**EXERCISE**
Set out the lines of the listing as a numbered list, from the line containing "Task: Click the Notifications bell icon" through the end of the listing, skipping blank lines. Leave the pictures out.
[START RECORDS PROVIDED]
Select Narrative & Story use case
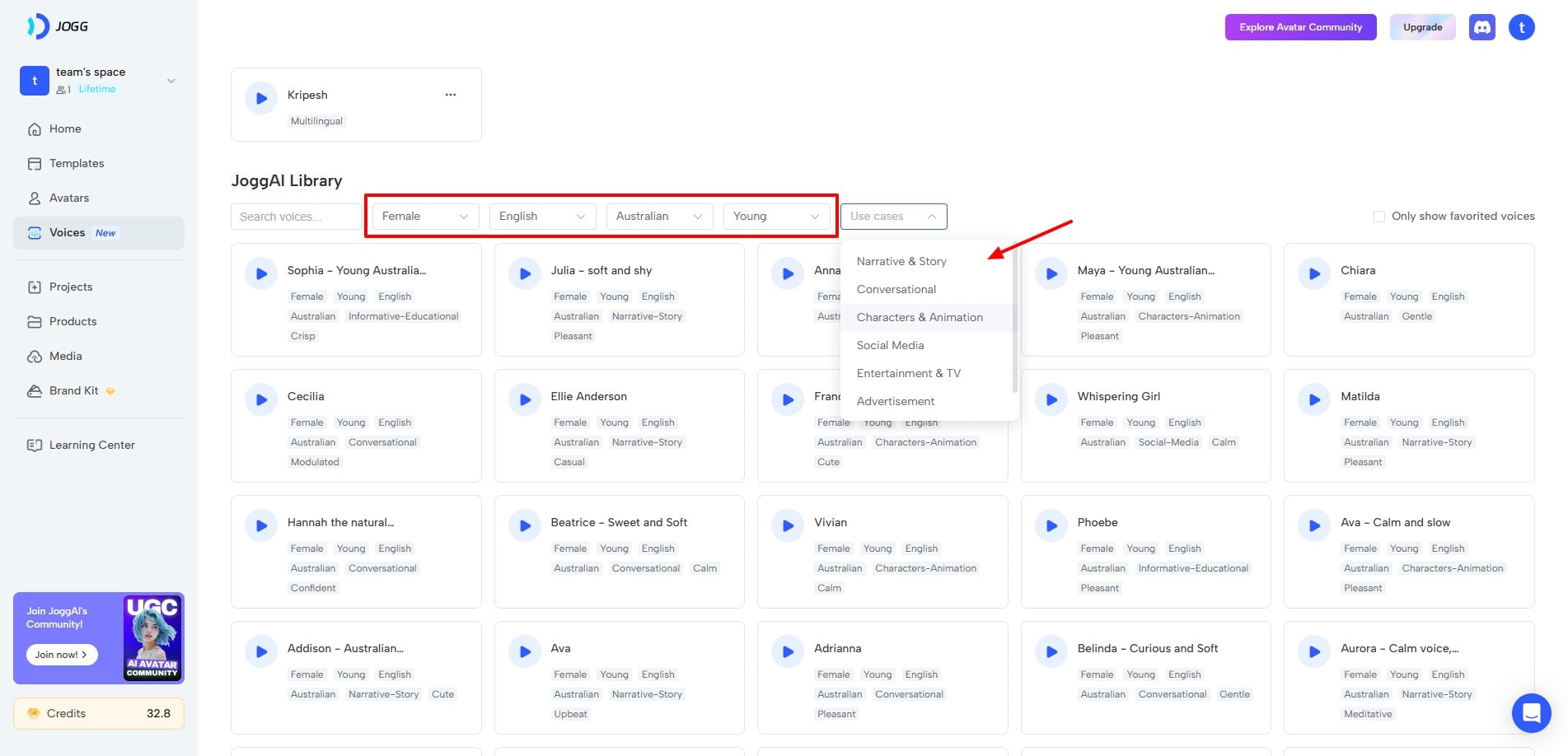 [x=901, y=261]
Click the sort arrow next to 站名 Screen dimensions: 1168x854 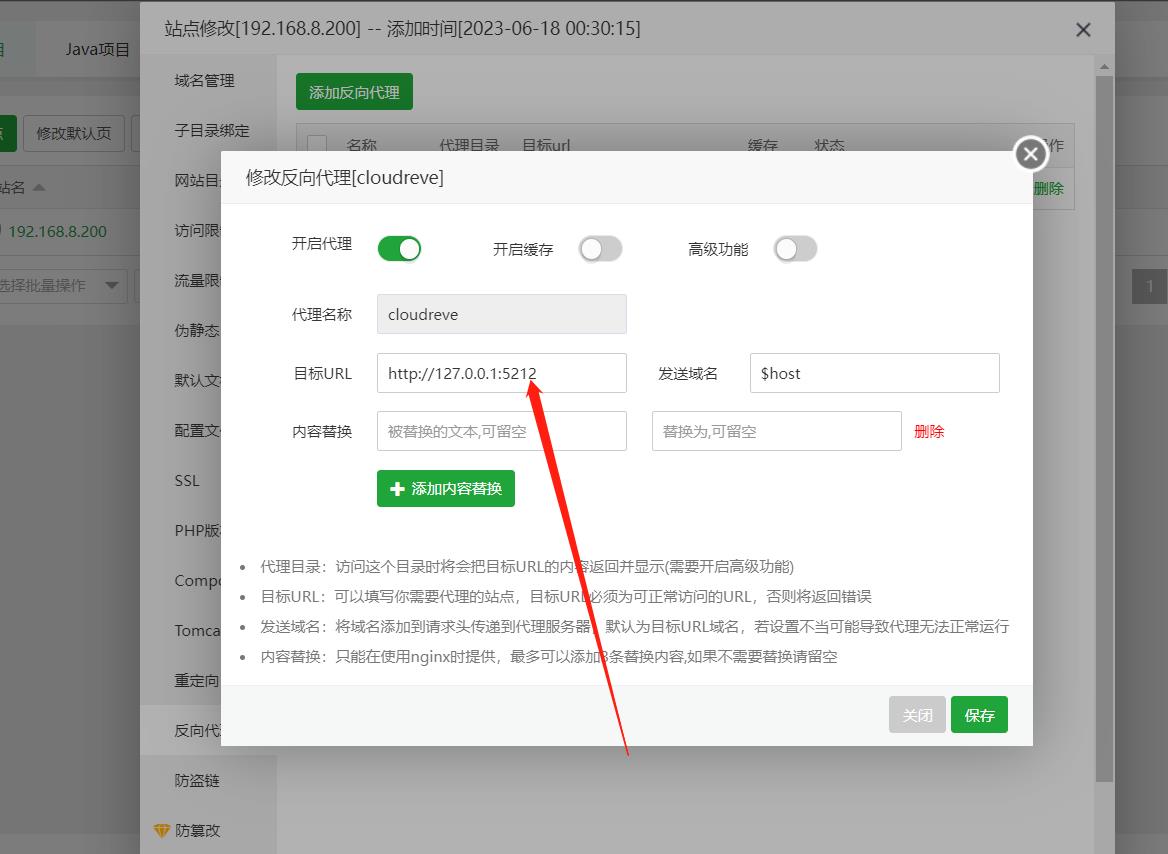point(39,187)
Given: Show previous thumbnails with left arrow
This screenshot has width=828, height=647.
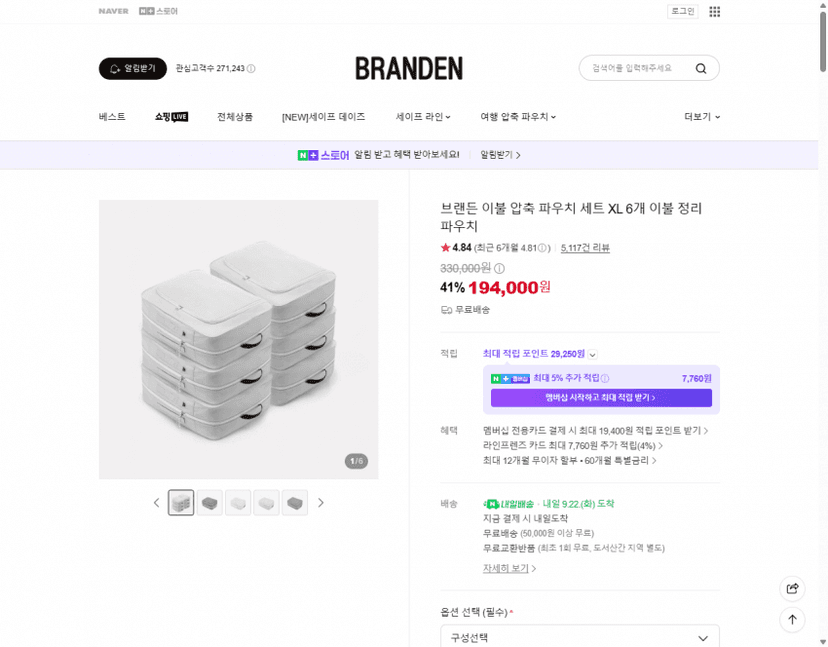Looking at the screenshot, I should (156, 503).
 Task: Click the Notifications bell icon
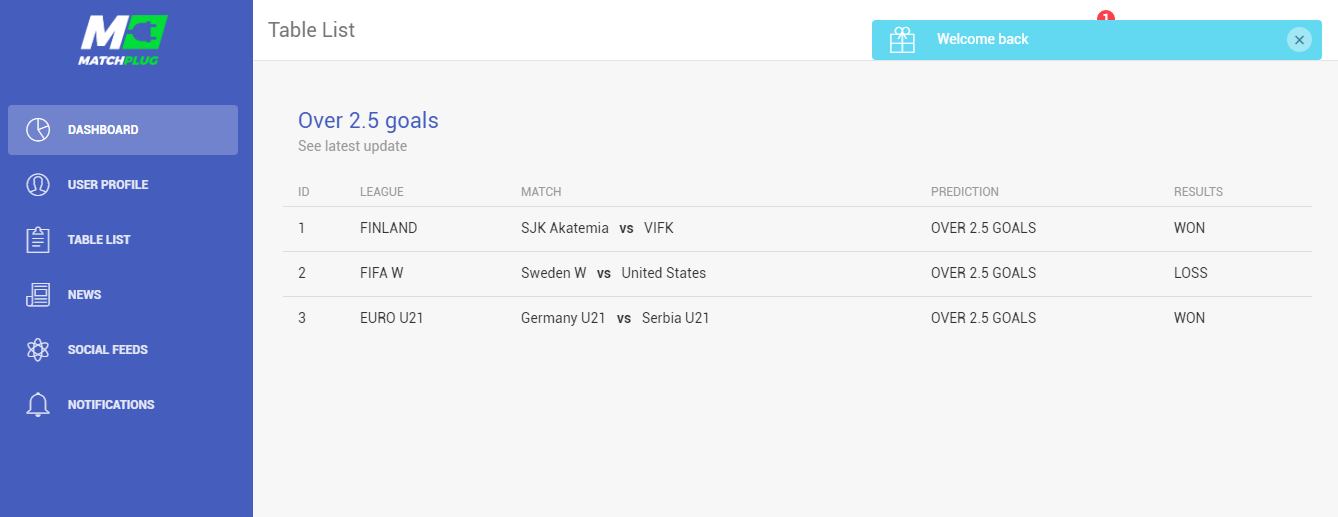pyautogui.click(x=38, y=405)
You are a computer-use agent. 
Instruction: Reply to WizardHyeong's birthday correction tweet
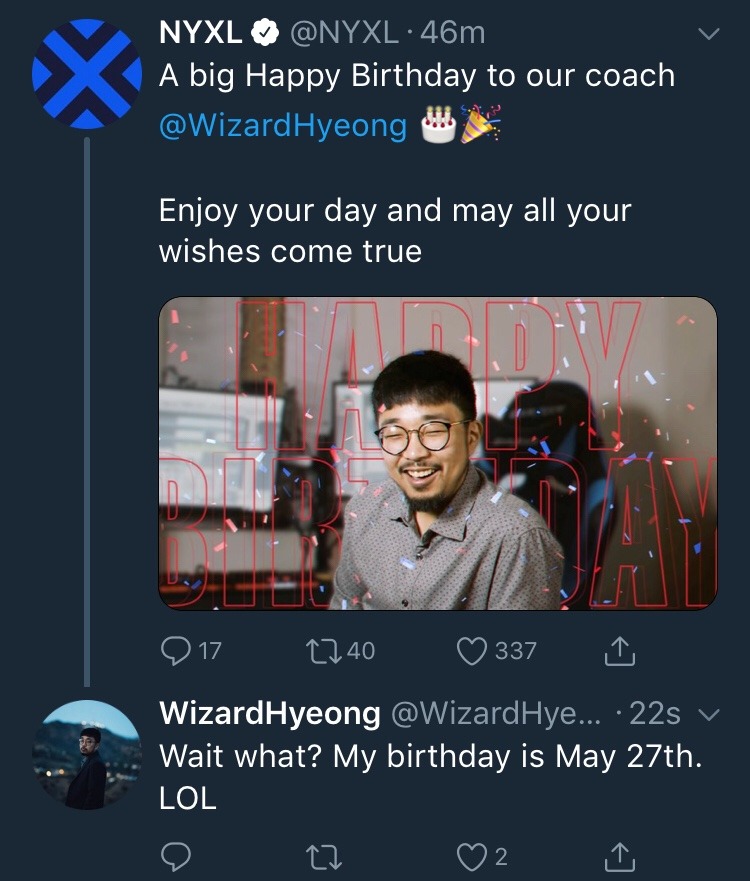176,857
[END RECORDS PROVIDED]
**SOLVED PROBLEM**
1.  Task: Click the Notifications bell icon
2. pyautogui.click(x=38, y=405)
3. You are a computer-use agent. 
4. Instruction: Reply to WizardHyeong's birthday correction tweet
5. 176,857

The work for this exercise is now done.